The Dove Upon Her Branch: A Novel Portrait of Christina Rossetti
The Rossettis were a truly remarkable family. As Anglo-Italians they stood out among the English Victorians with whom they lived. Arriving from their native land as political exiles, they were literary and artistic, and associated with avant-garde and Romantic rebel figures such as Byron and the Pre-Raphaelite Brotherhood of painters. They were obsessed with love, death, and religion, and they sometimes buried their poetry with their deceased wives and allowed live wombats on their dinner tables.

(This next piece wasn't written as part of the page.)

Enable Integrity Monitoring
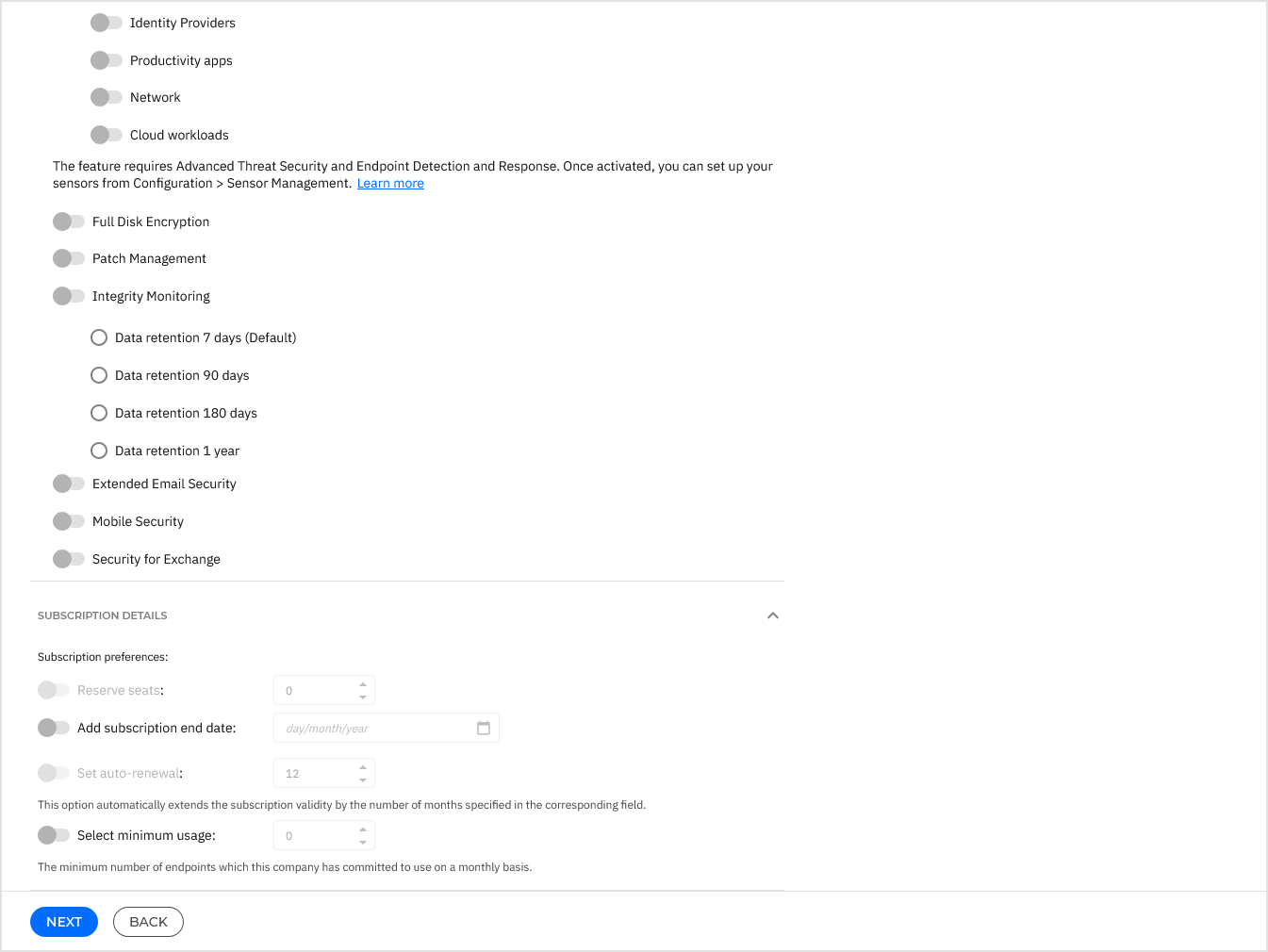 70,295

Still famous today are the rambunctious poet-painter Dante Gabriel Rossetti and his sister Christina (1830-1894), whose poetry and prose has been rediscovered and praised since the rise of feminist criticism in the 1970s, and who is the subject of Denton’s new biographical novel.
Christina’s life was much more staid than her brother’s. A staunch Anglo-Catholic, she never married, and the bulk of her work is devotional. Denton’s novel carries her from childhood to early old age, weaving snippets of her poetry into the prose text, but generally without the verse divisions, as though it were Christina’s thoughts—which of course it is.
The novel is diligently researched (perhaps based on Christina’s many letters) but poorly proofread (Shelley is repeatedly misspelled “Shelly”). It moves a bit like a long letter, occasionally meandering and full of quotidian details. The lurid events of the Rossetti saga—tragic lovers, suicides, religious crises, wombats—are so thoroughly cushioned by formal sentences and accounts of train trips that they lose some of their inherent drama.
What is accentuated is Christina’s sad, morbid, death-centered mentality. “Melancholy helps me find my joy,” she said, and her best work melds the two, as do the best moments of Denton’s novel.